[Excerto]
^^^^^^^^

Tragam as cassetes e sejam bem-vindos à era pós-digital

Antifluffy e Futureplaces Impromptu All-Star Orchestra no Maus Hábitos, Porto, 2 de Novembro de 2013. Foto de Luis Barbosa para Future Places no Facebook (usada com permissão).

Antifluffy e Futureplaces Impromptu All-Star Orchestra no Maus Hábitos, Porto, 2 de Novembro de 2013. Foto de Luis Barbosa para Future Places no Facebook (usada com permissão).

Fiquei surpreendida quando vi que havia restos de fita magnética no cabelo e na roupa das pessoas que saíam da sessão de encerramento do Future Places, um festival de media digitais no Porto, reinventado este ano como “laboratório de media para a cidadania”.  Desde 2008, o evento anual é acolhido pela Universidade do Porto em parceria com a Universidade do Texas em Austin no âmbito do programa Collaboratory for Emerging Technologies (Co-Laboratório para as Tecnologias Emergentes).

Estudantes, artistas, músicos, cientistas e tecnólogos juntaram-se, de 28 de Outubro a 2 de Novembro, à volta de um programa intenso que incluía oficinas, debates e atuações, bem como um simpósio do doutoramento em media digitais.

^^^^^^^^

[Dados fornecidos]
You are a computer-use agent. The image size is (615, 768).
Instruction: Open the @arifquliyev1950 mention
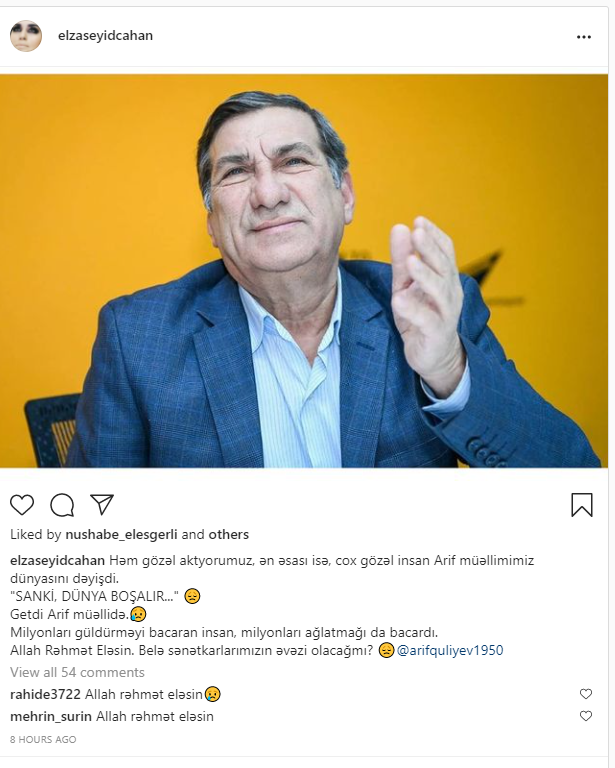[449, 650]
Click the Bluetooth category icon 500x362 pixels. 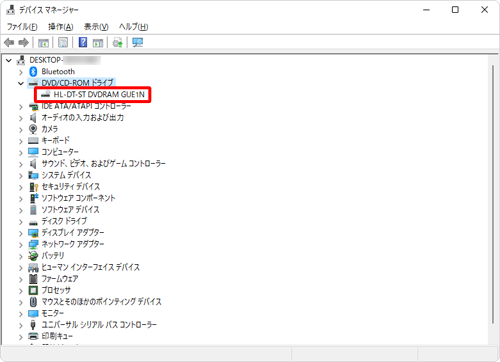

^^^^^^^^

[Tarefas do exercício]
1) Segundo o excerto sobre o festival Future Places, que instituição acolhe o evento anual desde 2008 e em parceria com qual universidade?
2) Transcreva do excerto sobre o festival Future Places o trecho que começa nas palavras "Fiquei surpreendida quando" e termina logo após "as Tecnologias Emergentes).".
3) Prolongue o excerto sobre o festival Future Places, redigindo a continuação a partir da última frase apresentada.
Os dados não têm qualquer relação com o excerto.

[Resultados por tarefa]
1) A Universidade do Porto, em parceria com a Universidade do Texas em Austin.

2)
Fiquei surpreendida quando vi que havia restos de fita magnética no cabelo e na roupa das pessoas que saíam da sessão de encerramento do Future Places, um festival de media digitais no Porto, reinventado este ano como “laboratório de media para a cidadania”.  Desde 2008, o evento anual é acolhido pela Universidade do Porto em parceria com a Universidade do Texas em Austin no âmbito do programa Collaboratory for Emerging Technologies (Co-Laboratório para as Tecnologias Emergentes).

3)
A personagem sombria envolvida em fita magnética que chamou a minha atenção entre os participantes era o Antifluffy, cuja bio no website do Future Places simplesmente dizia “a nossa gloriosa mascote”. Tive a oportunidade de “conhecer” este personagem fictício (criado pelo diretor artístico e co-curador Heitor Alvelos) no fim do espetáculo, e ele estava exausto. O Antifluffy tinha embrulhado a audiência com fita VHS durante um exercício sobre o imediatismo na era pós-digital.  

O exercício pretendia explorar a ideia de que uma parte do nosso passado está gravada em formatos analógicos. A metáfora da fita magnética serve também como convite à reflexão sobre o magnetismo que existe entre os seres humanos. Poderá o facto de se embrulhar estranhos com fita magnética servir como rendição visível das relações humanas? Numa era pós-digital, Antifluffy acredita que sim.  

Com base no conceito de imediatismo cunhado pelo filósofo insurrecionista Hakim Bey num manifesto de 1994, Antifluffy convida-nos a participar em “experiências não mediadas” (como escrever uma carta à mão) porque é importante tanto a nível psicológico como humano estabelecermos ligações, depararmo-nos com estranhos e trilharmos novos caminhos. 

“Aquela ideia de que futuro é digital, está a dissipar-se de certa forma. Estamos num pós-digital na medida em que já não há sequer uma separação possível”, diz Antifluffy.  “Estes aparelhos entranharam-se de tal forma na nossa vivência, no nosso ‘modus operandi’ que já não faz sentido ponderá-los como um espaço específico e situá-lo algures. Ja criaram raízes no nosso quotidiano”.

Entrevista com Antifluffy

Global Voices (GV): Quem és tu, Antifluffy?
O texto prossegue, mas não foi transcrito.